Even as the Senate resumes legislative duties on July 28, it is still enmeshed in leadership crisis. BAYO AKINLOYE reports that the upper chamber started off on a poor footing, reeling from a power struggle within the All Progressives Congress
Evan Enwerem was the first President of
the Nigerian Senate in the Fourth Republic. His tenure in 1999 was
embroiled in allegations of corruption. He was alleged to have falsified
his name, causing a controversy as to whether Enwerem’s real name was
Evan or Evans. After series of stirring debates, he was removed from
office on November 18, 1999. The ouster was allegedly spearheaded by
allies of Chuba Okadigbo, who had a keen interest in the position and
was later elected as Enwerem’s successor.
Okadigbo was later charged with corruption and his impeachment took place on August 8, 2000.
Some moments of respite prevailed, when Pius Anyim succeeded him and held the office of the Senate President till May 2003.
Adolphus Wabara came in and like his two
impeached predecessors, he was soon swallowed in the quicksand of
controversy.
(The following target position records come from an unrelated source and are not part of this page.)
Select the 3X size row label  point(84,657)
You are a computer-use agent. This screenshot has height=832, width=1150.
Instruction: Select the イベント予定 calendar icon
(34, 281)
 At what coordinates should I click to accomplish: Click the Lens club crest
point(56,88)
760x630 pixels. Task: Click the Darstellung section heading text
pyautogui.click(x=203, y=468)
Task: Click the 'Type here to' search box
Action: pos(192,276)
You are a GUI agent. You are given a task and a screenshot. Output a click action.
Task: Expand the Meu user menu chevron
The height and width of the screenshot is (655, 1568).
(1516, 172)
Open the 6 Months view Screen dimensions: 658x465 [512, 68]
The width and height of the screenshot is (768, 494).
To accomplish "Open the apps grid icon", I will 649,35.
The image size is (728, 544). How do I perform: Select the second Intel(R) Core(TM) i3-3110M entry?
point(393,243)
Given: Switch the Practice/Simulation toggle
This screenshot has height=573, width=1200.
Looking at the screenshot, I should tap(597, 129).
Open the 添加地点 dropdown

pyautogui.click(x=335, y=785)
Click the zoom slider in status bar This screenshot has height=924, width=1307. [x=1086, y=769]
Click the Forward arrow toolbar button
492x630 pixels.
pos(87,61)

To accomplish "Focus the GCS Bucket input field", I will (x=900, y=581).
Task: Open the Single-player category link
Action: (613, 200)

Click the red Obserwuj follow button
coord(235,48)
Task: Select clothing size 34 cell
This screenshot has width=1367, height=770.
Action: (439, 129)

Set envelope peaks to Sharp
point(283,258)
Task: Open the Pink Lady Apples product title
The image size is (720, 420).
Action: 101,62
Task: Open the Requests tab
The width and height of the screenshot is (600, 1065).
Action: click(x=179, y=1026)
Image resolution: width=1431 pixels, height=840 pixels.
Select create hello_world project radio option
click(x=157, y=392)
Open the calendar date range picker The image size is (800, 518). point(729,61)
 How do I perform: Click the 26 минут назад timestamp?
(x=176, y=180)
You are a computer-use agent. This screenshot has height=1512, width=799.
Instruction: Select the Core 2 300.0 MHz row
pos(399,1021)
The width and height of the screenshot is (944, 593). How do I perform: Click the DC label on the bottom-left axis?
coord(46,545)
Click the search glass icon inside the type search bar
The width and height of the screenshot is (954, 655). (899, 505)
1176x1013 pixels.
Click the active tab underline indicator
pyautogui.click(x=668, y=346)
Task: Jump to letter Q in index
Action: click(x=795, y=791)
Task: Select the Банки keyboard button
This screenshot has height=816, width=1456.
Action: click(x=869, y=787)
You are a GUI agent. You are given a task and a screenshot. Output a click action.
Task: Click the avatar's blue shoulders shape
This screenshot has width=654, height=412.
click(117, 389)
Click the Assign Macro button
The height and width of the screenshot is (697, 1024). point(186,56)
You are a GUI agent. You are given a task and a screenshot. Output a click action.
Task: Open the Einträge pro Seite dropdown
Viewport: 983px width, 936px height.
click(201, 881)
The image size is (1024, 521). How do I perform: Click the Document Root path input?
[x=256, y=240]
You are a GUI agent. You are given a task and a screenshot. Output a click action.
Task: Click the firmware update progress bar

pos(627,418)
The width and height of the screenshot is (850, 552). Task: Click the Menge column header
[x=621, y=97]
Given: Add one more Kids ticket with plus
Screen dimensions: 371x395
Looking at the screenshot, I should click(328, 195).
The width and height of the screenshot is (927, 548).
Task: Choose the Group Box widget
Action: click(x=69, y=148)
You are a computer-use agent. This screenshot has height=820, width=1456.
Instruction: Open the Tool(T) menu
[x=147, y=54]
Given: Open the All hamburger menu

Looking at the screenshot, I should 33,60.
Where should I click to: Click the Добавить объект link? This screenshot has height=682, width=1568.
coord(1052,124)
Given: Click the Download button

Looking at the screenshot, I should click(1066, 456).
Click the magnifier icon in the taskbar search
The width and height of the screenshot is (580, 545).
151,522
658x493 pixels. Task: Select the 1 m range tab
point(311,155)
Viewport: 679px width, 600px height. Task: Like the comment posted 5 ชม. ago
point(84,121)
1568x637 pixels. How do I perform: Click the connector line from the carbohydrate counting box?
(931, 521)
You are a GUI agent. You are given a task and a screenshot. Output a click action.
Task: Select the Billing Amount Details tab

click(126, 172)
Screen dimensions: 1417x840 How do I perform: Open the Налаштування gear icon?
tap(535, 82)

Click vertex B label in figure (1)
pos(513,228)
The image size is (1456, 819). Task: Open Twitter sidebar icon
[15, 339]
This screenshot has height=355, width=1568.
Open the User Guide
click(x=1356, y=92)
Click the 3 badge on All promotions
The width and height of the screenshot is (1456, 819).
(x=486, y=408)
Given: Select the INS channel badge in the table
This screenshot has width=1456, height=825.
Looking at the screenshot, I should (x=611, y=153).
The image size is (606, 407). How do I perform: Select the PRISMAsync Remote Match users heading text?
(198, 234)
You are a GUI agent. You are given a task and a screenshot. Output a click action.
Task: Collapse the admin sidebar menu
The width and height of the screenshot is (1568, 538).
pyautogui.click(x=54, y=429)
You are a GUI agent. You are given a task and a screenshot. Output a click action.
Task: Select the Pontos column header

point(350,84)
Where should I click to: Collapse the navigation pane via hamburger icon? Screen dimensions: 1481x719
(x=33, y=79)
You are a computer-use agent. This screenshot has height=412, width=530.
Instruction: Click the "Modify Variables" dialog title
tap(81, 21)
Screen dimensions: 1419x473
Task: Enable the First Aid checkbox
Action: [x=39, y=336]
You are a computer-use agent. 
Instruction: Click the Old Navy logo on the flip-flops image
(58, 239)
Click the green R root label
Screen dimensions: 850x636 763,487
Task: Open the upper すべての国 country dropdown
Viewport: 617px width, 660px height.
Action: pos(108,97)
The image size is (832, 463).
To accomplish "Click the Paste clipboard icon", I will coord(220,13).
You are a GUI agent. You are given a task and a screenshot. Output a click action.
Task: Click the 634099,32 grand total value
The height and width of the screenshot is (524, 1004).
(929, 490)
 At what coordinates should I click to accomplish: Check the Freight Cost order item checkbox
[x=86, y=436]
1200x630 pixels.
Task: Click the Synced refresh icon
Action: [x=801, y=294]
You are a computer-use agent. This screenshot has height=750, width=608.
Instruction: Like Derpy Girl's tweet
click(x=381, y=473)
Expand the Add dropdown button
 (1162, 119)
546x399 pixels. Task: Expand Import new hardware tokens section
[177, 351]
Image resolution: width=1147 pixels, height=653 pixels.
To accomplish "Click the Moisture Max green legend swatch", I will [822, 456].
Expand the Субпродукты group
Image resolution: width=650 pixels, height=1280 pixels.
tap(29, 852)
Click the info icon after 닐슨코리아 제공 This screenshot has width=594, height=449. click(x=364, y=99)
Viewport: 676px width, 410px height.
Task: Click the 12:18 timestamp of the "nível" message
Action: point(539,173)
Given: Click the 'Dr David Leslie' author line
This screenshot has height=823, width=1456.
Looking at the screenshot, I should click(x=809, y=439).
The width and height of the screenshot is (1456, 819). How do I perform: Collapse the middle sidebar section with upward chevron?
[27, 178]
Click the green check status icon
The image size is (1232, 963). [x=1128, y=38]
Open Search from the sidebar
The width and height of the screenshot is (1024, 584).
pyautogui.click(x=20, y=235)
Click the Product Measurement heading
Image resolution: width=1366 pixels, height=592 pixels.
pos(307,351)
By 2005, allegations were made that he and others took a
$400,000-bribe from the then Minister of Education, Fabian Osuji. Wabara
resigned as Senate President, while Ken Nnamani was elected to succeed
him. Nnamani presided over the senate from 2005 to 2007.
It was a tumultuous Senate until a former
military governor. Senator David Mark, took over the reins of
leadership in the chamber on June 6, 2007. His two-term tenure as Senate
President was considered to be largely stable and successful. Mark was
in the saddle till June 9, 2015, when Bukola Saraki took charge.
Prior to Saraki’s emergence, all previous
Senate presidents were members of the Peoples Democratic Party. Before
the 2015 elections, Saraki had defected from the PDP to the All
Progressives Congress and his emergence as Senate President was fraught
with drama, which left the Senate inchoate.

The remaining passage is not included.